**What this exercise asks:**
#1 Transcribe the stretch of the James Hector article from "Hector’s contributions to" through "for another position.".
#2 Answer these from the James Hector article:
(a) In what city and on what date was James Hector born?
(b) How long is the stretch of Hector Gorge along the Vermillion River?
(c) How many days passed before Hector could travel again after the horse kicked him?
#3 Translate this sentence from the James Hector article into Spanish: "It was two days before Hector was able to travel again, and even then he was motivated more by hunger than by a complete recovery."

**Supplied passage:**
****************************************
Hector

Hector Gorge (11 kilometre stretch along Vermillion River in Kootenay National Park)

Hector proved to be a valuable and capable member of the [Palliser] Expedition. Despite his relatively young age he was a good leader with a great deal of energy and determination.



Hector Gorge in Kootenay National Park doesn’t get a whole lot of attention. In lists of geographical features attributed to its namesake, James Hector, the gorge is often left out in favour of more prominent features (such as Mount Hector). But if you’ve driven through KNP then you’ve driven through a part of Hector Gorge. Even before I learned about the full life and career of James Hector I recognized the name: Hector is the man of Kicking Horse fame. After I read up more on his life though, well, I had more to think about the next time I went to Calgary.

Hector Gorge Viewpoint in Kootenay National Park.
Windermere Valley Museum and Archives, a750

Hector in Canada

James Hector was born in Edinburgh on 16 March 1834. He went on to train as a medical doctor because that was the only way for him to study the natural sciences in University at the time. At the age of 23, Hector was appointed as physician and geologist for the Palliser Expedition. The Palliser Expedition, led by John Palliser, aimed to explore the geography and natural environment of western Canada (then British North America).

There are a couple incidents of note during Hector’s time on the Palliser Expedition. For example during Hector’s first experience on a glacier, he and his party were forced to retreat by knotting together the leather shirts of the group to make a rope.1 In another anecdote, during a severe winter in 1859, Hector and one of his guides swam across the ice-jammed Miette River then ran for two hours through the woods in frozen clothing to get back to Jasper House.2

Most famously, however, is the incident that resulted in the name of the Kicking Horse River (the namesake for the now also widespread Kicking Horse Coffee). Hector and his party were exploring the Rockies for possible routes through the mountains. They had travelled through the shallow Vermillion Pass (Storm Mountain), then down the Vermillion River to where it passed through a gap in the mountains (Hector Gorge) and joined with Kootenay River. Reaching the Kootenay River, the party headed north over Kootenay Crossing and down the Beaverfoot River to where it joined with what is now the Kicking Horse River. There they turned east (upriver), and shortly after that was when the incident took place.

On 29 August 1858, while trying to cross a stream in thick forest, one of the horses escaped into the river. As Hector later wrote in the expedition report: “In attempting to re-catch my own horse, which had strayed off while we were engaged with the one in the water, he kicked me in the chest, but I had luckily got close to him before he struck out, so that I did not get the full force of the blow. However it knocked me out and rendered me senseless for a time.”3

As Hector lay stunned and unconscious, his companions could get no response from him and feared he was dead. They decided to start digging a grave, but a flicker of Hector’s eyelids showed he was still alive. The injury couldn’t have come at a worse time. In addition to Hector’s rather serious injury, the party was unable to find game and they were starving. It was two days before Hector was able to travel again, and even then he was motivated more by hunger than by a complete recovery. The group had to get moving to find food or they would die.4

Hector’s contributions to the Palliser Expedition and his time in Canada are often overshadowed by the story of the kicking horse, however Hector proved to be a valuable and capable member of the Expedition. Despite his relatively young age he was a good leader with a great deal of energy and determination. He was also a skilled observer and record keeper, and when he returned to Britain after three years in Canada, he handed over to the scientific community a vast amount of material about the little known region. His contributions prompted his election as a Fellow of the Geographical Society. It was a rare accomplishment for somebody not yet thirty.5 Meanwhile, with the Expedition over, Hector was suddenly looking for another position.
****************************************
**Given entries:**
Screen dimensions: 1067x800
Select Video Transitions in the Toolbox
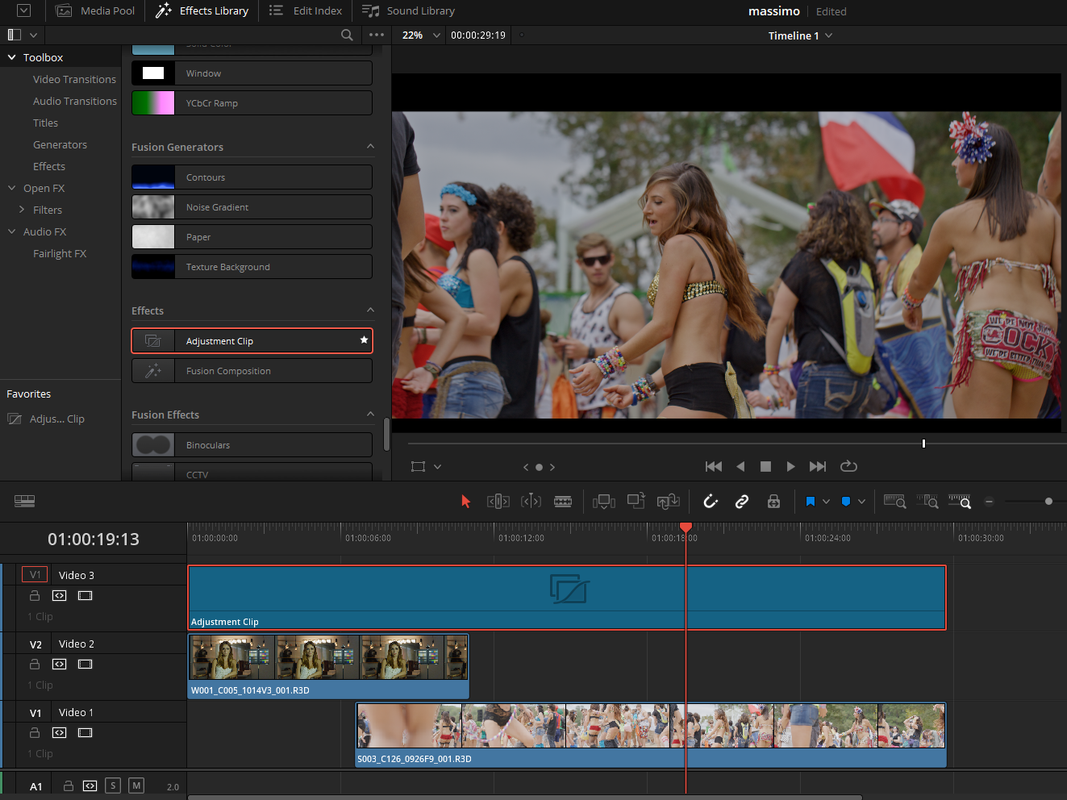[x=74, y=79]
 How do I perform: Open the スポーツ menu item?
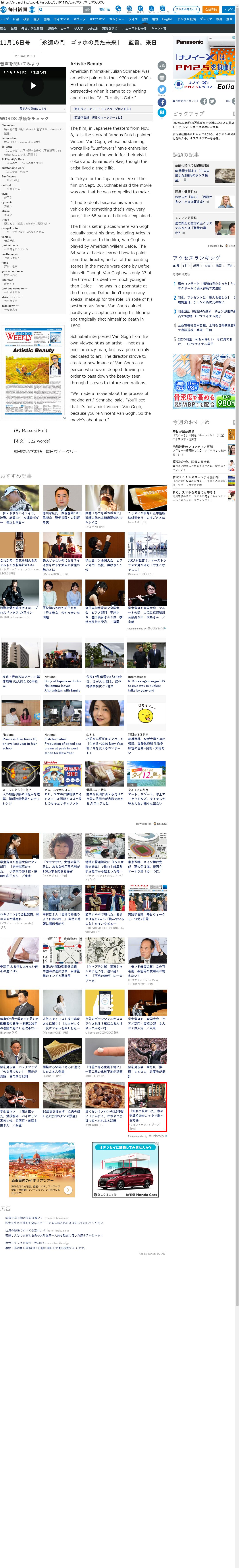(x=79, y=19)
****************************************
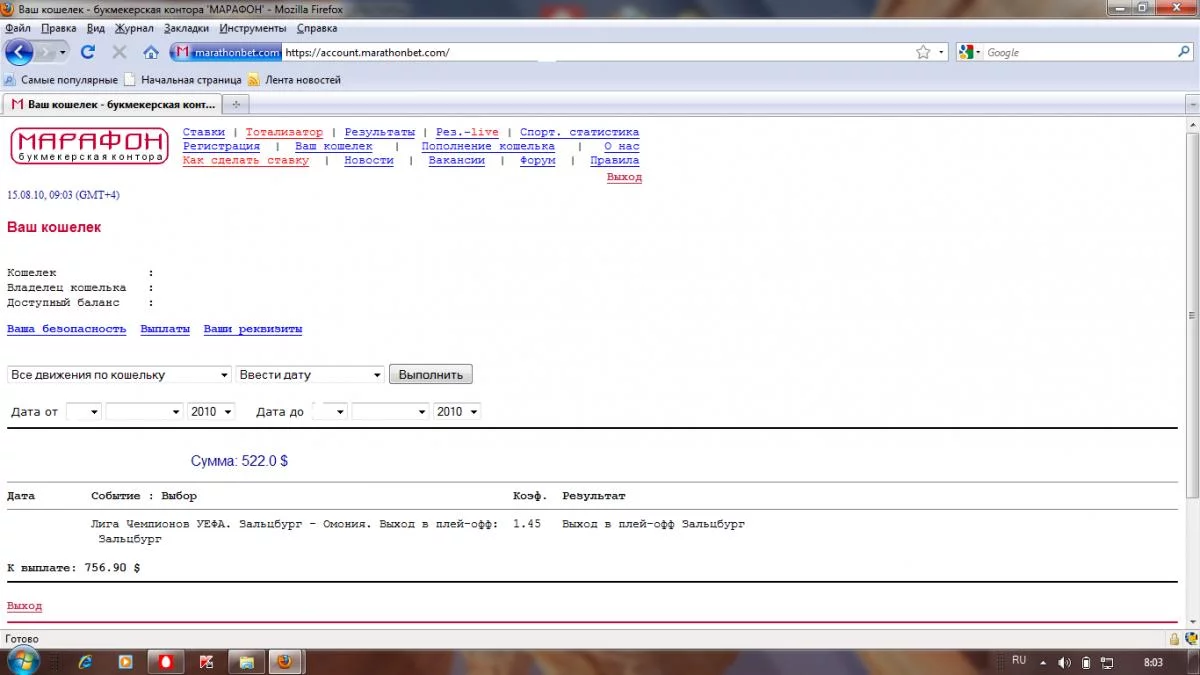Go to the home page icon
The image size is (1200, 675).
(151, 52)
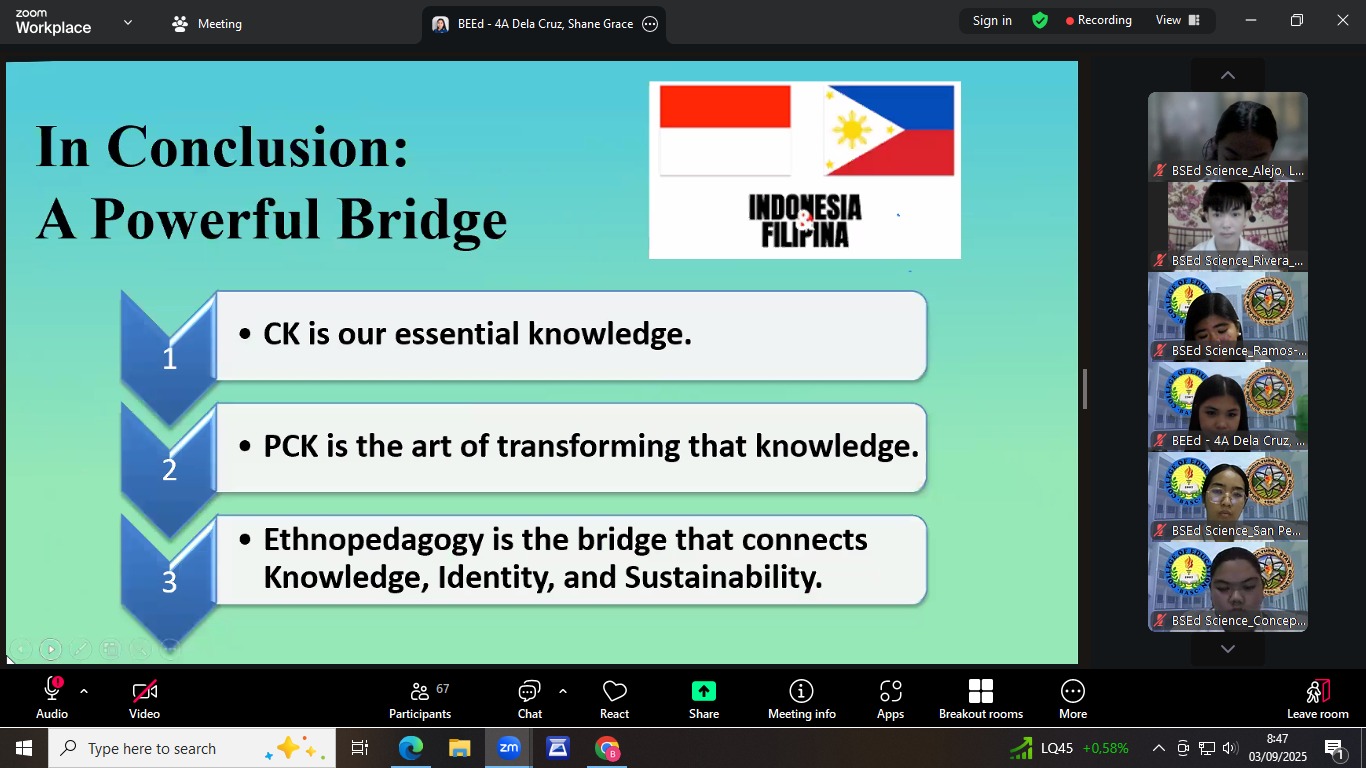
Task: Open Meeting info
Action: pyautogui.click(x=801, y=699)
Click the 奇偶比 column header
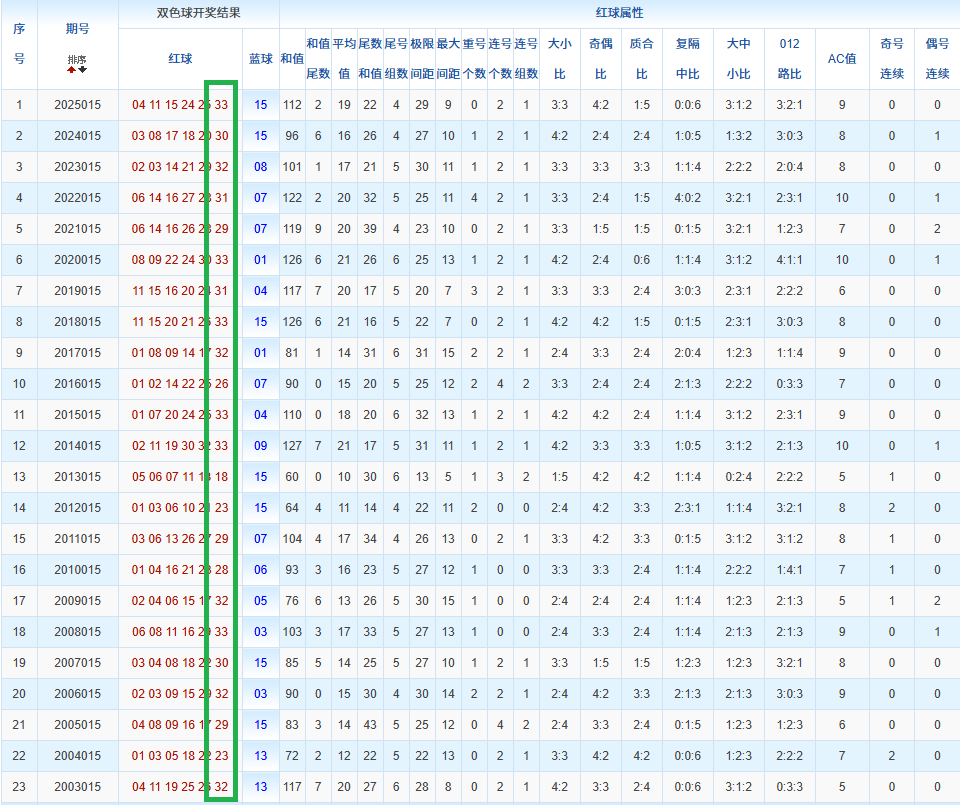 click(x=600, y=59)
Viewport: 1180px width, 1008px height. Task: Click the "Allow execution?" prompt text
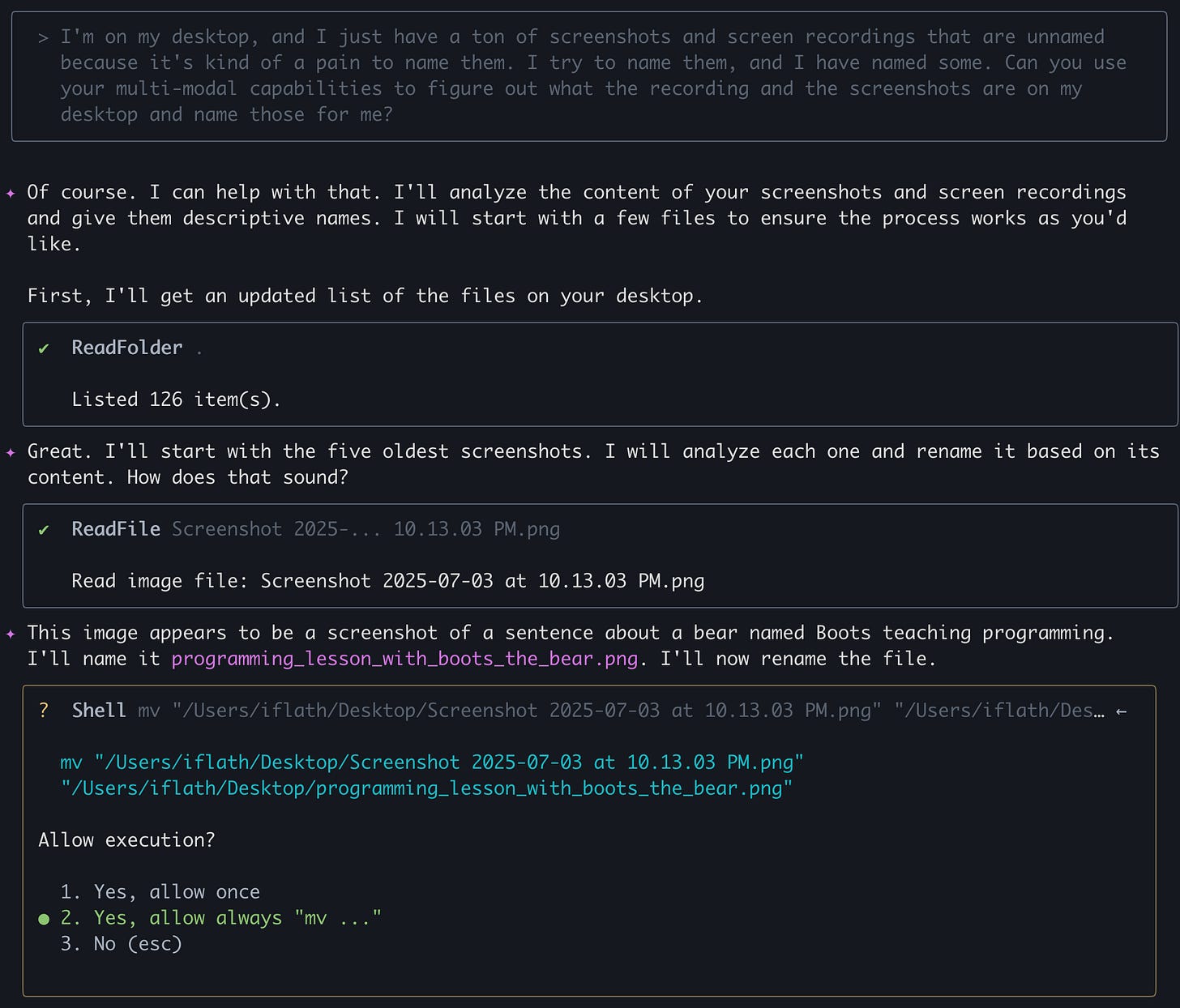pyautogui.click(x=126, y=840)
****************************************
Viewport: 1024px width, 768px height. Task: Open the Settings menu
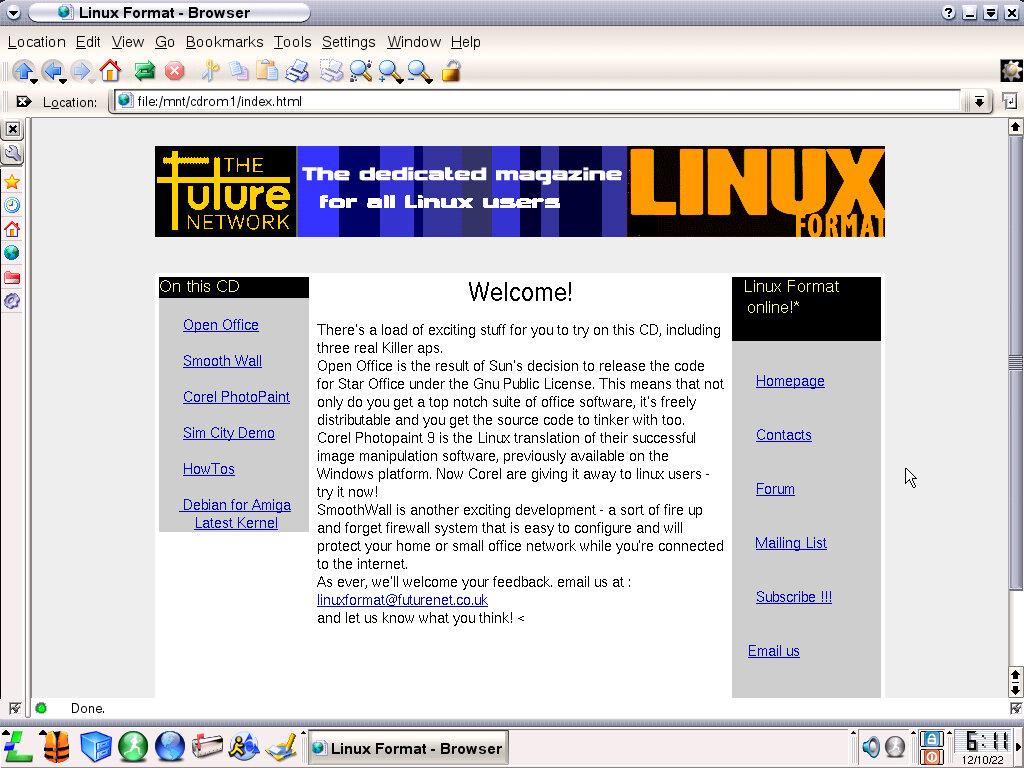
****************************************
**List of solutions:**
#1
Hector’s contributions to the Palliser Expedition and his time in Canada are often overshadowed by the story of the kicking horse, however Hector proved to be a valuable and capable member of the Expedition. Despite his relatively young age he was a good leader with a great deal of energy and determination. He was also a skilled observer and record keeper, and when he returned to Britain after three years in Canada, he handed over to the scientific community a vast amount of material about the little known region. His contributions prompted his election as a Fellow of the Geographical Society. It was a rare accomplishment for somebody not yet thirty.5 Meanwhile, with the Expedition over, Hector was suddenly looking for another position.

#2
(a) Edinburgh, on 16 March 1834
(b) 11 kilometres
(c) Two days

#3 Pasaron dos días antes de que Hector pudiera volver a viajar, e incluso entonces lo impulsaba más el hambre que una recuperación completa.